MATERIAL PROVIDED:
"""

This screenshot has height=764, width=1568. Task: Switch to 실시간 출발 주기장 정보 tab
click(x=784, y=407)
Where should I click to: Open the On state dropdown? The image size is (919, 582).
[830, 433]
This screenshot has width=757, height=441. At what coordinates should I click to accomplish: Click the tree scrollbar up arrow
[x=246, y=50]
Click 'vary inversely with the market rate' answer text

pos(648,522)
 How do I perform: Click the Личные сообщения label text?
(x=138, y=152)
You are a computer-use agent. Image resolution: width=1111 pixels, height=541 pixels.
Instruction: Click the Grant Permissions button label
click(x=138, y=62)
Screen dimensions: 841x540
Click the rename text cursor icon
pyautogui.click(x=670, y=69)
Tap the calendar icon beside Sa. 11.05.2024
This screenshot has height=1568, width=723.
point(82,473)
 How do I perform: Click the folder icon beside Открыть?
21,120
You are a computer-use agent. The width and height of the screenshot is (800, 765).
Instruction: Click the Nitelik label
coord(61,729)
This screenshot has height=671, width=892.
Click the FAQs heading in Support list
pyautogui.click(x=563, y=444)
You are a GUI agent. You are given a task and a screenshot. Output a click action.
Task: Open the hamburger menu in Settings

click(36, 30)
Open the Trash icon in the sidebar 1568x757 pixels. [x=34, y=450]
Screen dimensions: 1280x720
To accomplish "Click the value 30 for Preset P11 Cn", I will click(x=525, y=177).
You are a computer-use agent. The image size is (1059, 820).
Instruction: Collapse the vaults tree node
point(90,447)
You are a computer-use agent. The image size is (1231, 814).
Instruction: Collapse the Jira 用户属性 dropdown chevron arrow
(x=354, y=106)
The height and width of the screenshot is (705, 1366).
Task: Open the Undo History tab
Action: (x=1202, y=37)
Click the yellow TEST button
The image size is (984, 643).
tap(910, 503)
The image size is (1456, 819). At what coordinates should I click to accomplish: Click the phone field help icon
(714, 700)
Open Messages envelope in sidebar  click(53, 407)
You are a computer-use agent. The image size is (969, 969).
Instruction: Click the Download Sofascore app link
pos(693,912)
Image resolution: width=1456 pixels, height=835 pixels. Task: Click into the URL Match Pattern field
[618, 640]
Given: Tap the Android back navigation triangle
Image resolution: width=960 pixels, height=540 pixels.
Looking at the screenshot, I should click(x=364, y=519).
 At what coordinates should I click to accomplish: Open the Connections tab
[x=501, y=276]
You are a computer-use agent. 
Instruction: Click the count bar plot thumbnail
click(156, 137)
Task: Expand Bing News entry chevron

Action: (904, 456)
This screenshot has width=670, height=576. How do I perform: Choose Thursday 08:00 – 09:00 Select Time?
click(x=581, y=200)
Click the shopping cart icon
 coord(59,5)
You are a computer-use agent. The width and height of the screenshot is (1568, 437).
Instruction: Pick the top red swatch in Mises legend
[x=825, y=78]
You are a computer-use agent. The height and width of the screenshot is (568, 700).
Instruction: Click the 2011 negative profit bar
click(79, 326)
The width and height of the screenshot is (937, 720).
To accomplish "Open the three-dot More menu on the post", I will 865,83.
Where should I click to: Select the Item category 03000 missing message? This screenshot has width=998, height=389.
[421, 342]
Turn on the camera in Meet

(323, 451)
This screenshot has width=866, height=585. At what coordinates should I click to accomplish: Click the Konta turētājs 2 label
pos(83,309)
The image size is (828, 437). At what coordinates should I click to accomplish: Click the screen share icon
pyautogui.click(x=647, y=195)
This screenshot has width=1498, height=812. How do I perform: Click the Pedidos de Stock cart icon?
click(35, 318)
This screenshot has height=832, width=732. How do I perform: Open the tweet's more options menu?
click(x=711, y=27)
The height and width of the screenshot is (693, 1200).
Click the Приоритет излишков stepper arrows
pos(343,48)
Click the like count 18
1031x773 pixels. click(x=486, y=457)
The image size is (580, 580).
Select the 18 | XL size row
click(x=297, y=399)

"""

YOUR TASK: Gather from the entries above all lines that include the string "computer".

TASK ANSWER:
You are a computer-use agent. Image resolution: width=1111 pixels, height=541 pixels.
You are a computer-use agent. The width and height of the screenshot is (800, 765).
You are a computer-use agent. The image size is (1059, 820).
You are a computer-use agent. The image size is (1231, 814).
You are a computer-use agent. The image size is (969, 969).
You are a computer-use agent. 
You are a computer-use agent. The width and height of the screenshot is (1568, 437).
You are a computer-use agent. The height and width of the screenshot is (568, 700).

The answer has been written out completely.